Objective: Although reports of childhood status are necessary for making a diagnosis of adult attention deficit hyperactivity disorder (ADHD), systematic investigation of the accuracy of retrospective self-reports has been limited. This study examined accuracy of adult recall of childhood ADHD.
Method: Participants were from a controlled, prospective 16-year follow-up of children with ADHD. At a mean age of 25 years, 176 probands (85% of the 207 subjects in the initial cohort) and 168 non-ADHD comparison subjects were interviewed by clinicians who were unaware of the subjects' childhood status. Subjects were asked about specific childhood ADHD behaviors, and the diagnosis of childhood ADHD was retrospectively established.

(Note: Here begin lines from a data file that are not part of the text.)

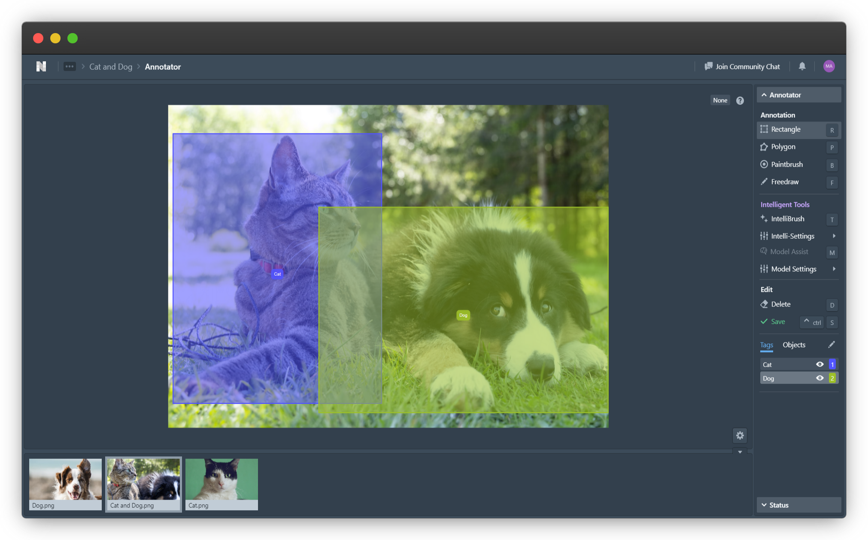The height and width of the screenshot is (540, 868).
Task: Toggle visibility of the Cat tag
Action: [x=819, y=364]
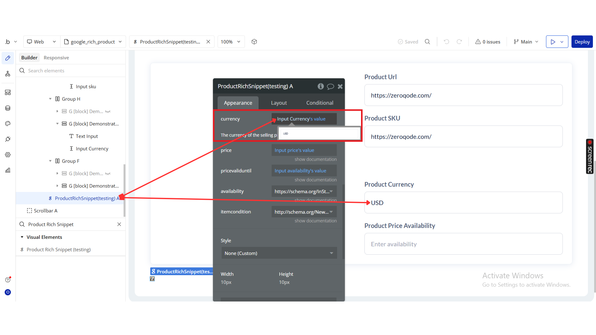This screenshot has height=335, width=596.
Task: Open the availability dropdown in property editor
Action: pos(304,191)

Results: Seventy-eight percent of the probands and 11% of the comparison subjects were identified as having childhood ADHD. Six symptoms demonstrated high discriminating power in differentiating the subject groups: distractibility, concentration difficulties, complaints of inattention, acting before thinking, being on the go, and fidgeting/squirming. When findings were adjusted for the prevalence of ADHD in the general population, the power of prediction was low. Positive predictive value was 0.27, i.e., of all adults retrospectively given a diagnosis of childhood ADHD, only 27% would be correctly identified. As expected, positive predictive value increased with increases in the estimated prevalence of ADHD.
Conclusions: Retrospective diagnoses of childhood ADHD made on the basis of self-reports will in most cases be invalid in settings such as epidemiological surveys and primary care facilities. Greater accuracy can be expected in settings in which childhood ADHD is frequent. The results stress the importance of obtaining contemporaneous information on childhood symptoms in establishing a childhood history of ADHD. Future directions and implications for DSM-V are discussed.